British anti-corruption standards, however, offer a stark contrast. The UK’s Bribery Act 2010, widely considered the gold standard, holds companies liable not only for direct bribes but also for failure to prevent bribery. In South Africa, the lack of such stringent legislation has allowed corrupt networks to flourish. A senior investigator, speaking on condition of anonymity, said: ‘We are dealing with a culture of impunity. The cash-in-sofa model is just the tip of the iceberg.’
My own trawl through corporate filings and leaked emails has uncovered a web of off-shore accounts and shell companies used to launder the illicit funds. One email, dated June 2023, shows a senior executive at the furniture company boasting about ‘brown envelopes placed inside sofa cushions.’ The recipient was a high-ranking official in a state-owned energy firm. The contract in question? A R500 million deal to supply office furniture.

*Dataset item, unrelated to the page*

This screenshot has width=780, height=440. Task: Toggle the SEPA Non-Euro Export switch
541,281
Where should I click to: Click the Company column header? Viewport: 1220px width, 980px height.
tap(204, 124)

The British approach, by contrast, has seen numerous high-profile prosecutions. In 2021, a defense firm was ordered to pay £700 million for corrupt practices in Africa. The UK’s Serious Fraud Office (SFO) has also secured convictions against individuals who used luxury goods to launder money. South Africa’s National Prosecuting Authority (NPA), meanwhile, appears hamstrung. ‘They lack the resources, the political will, and the legal tools,’ a former NPA prosecutor told me. ‘Britain’s model is what we need, but the political cost is too high for many here.’
This scandal has already toppled one minister and two provincial officials. But my sources say the final report, due next month, will implicate at least three more cabinet members. One source, who has seen the dossier, described it as ‘the most damning indictment of state capture since the Zuma years.’

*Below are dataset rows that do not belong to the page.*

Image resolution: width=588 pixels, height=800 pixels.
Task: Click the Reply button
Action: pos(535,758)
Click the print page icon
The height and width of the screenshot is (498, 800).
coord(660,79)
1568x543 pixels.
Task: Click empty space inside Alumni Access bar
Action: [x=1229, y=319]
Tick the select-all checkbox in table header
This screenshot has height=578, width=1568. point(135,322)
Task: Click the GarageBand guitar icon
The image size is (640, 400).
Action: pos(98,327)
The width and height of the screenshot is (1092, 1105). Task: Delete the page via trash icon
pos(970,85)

The contrast with Britain could not be starker. While South Africa’s anti-corruption watchdog, the Public Protector, has seen its powers curtailed, the UK’s National Crime Agency (NCA) is pursuing over 200 active corruption investigations. British authorities have also set up a ‘corruption hub’ to share intelligence with African nations. But, as one South African analyst put it: ‘You cannot export standards if the importing country refuses to apply them.’
The cash-in-sofa scandal is a reminder that corruption thrives where accountability is absent. Britain’s example shows that robust laws, independent prosecutors, and political courage can break the cycle of impunity. Until South Africa adopts similar measures, the sofas will keep coughing up cash – and the country’s integrity will continue to be buried under a heap of scandal.